• **Required action**:
An exact copy of the entries below is the expected answer.

START Exercise data

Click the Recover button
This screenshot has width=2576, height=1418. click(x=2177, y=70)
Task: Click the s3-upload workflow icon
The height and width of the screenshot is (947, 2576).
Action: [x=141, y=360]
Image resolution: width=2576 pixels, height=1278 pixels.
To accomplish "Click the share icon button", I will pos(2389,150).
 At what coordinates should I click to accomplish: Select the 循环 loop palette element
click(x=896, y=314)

END Exercise data

• **Task answer**:
Click the Recover button
This screenshot has width=2576, height=1418. click(x=2177, y=70)
Task: Click the s3-upload workflow icon
The height and width of the screenshot is (947, 2576).
Action: [x=141, y=360]
Image resolution: width=2576 pixels, height=1278 pixels.
To accomplish "Click the share icon button", I will pos(2389,150).
 At what coordinates should I click to accomplish: Select the 循环 loop palette element
click(x=896, y=314)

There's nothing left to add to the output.